Every month the UK government hosts a Facebook Q&A for British nationals living in France, or planning to do so, to ask questions about what will happen with their rights, access to healthcare, money and family lives after Brexit. Here are some of those questions, and their answers from the government. Some questions and answers have been edited for length or clarity. The full set of questions and their answers can be found here.
I’ve lived in France since 1975. I have a half share in my late parents’ house, currently occupied by my brother. If he dies before me, what might the inheritance tax position be? And similarly, If I sell the property, what might UK and French positions be regarding tax?
Succession raises complex legal questions, the answers to which are heavily dependent on individual circumstances and you should seek expert legal advice for this kind of question.
UK nationals habitually resident in Member States in which the EU Succession Regulation applies can choose UK law to apply to matters of succession to their estate, under the Regulation. That means, for example, that your brother living in France, if/when he creates a will, can choose UK law to apply to succession to their estate. If it were to come to you selling the property, the double taxation treaty between the UK and France avoids
you being taxed on the same income in both countries. However, you would need to seek independent tax advice on the details.
Does the withdrawal agreement cover all rights, or might British people living in Europe be at a disadvantage in some areas, akin to third-country citizens? For example, if we buy property, will we be subject to higher taxes than EU citizens?
The Withdrawal Agreement secures the rights of residence, right to work or study, access to healthcare, benefits and education, lifetime protection of pensions, and the right to bring existing close family members to live with them in France. You fall in scope if you are a UK national living in France at the end of the transition period for as long as you remain resident in France. There are issues not covered by the Withdrawal Agreement, such as the right to vote in French or European elections. Property tax is a separate issue, but will not be affected. UK nationals will become Third Country Nationals but they are treated the same as EU citizens in regards to property tax.
I’ve owned a home in France for very nearly 5 years and live there full time whilst not working.
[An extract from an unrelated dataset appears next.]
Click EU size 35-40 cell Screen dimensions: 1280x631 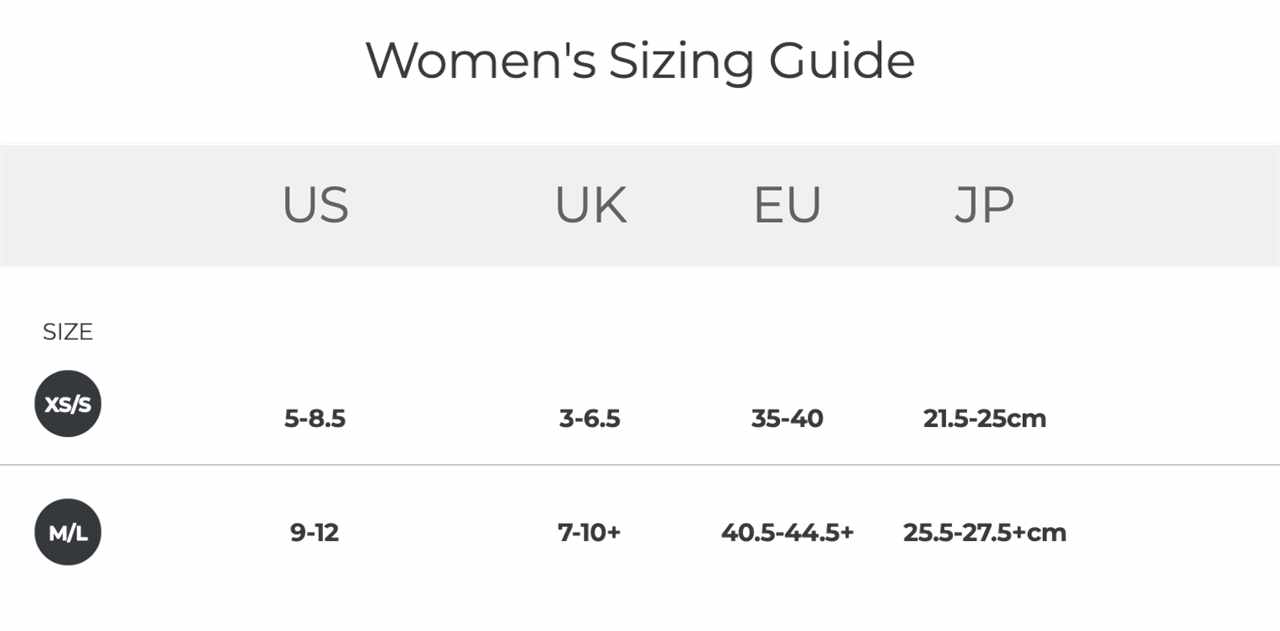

My company is based in the UK where I pay my business taxes. I work overseas on assignments. I’m hoping to start an additional business in France in 2021. I have not registered at my local commune for a CDS. Is it possible to stay in France under my current conditions?
As you are living in France now, you will be covered by the Withdrawal Agreement and need a residence permit linked to this special status. You will need to apply online to the residency application website which will open from the start of July 2020. This is the case for all UK nationals living in France. You should seek independent tax advice for the workings of your companies. There is a bilateral treaty on double taxation between the UK and France but we cannot advise on where you should be paying tax.
The WA discusses family reunification after the transition. Please confirm that an elderly U.K. parent can join their U.K. family resident in France, after the transition, with the S1 and with the same legal residency requirements as pre end of the transition.
The WA does indeed cover family reunification. The definition of a close family member includes spouses, civil partners, unmarried partners, children under the age of 21, grandchildren and dependent children and parents and grandparents. We are waiting for the French authorities to confirm what criteria, if any, those family members would need to meet in terms of residency, and how their healthcare would be covered. I realise that doesn’t give you complete clarity at the moment, but we will share more details as soon as we can.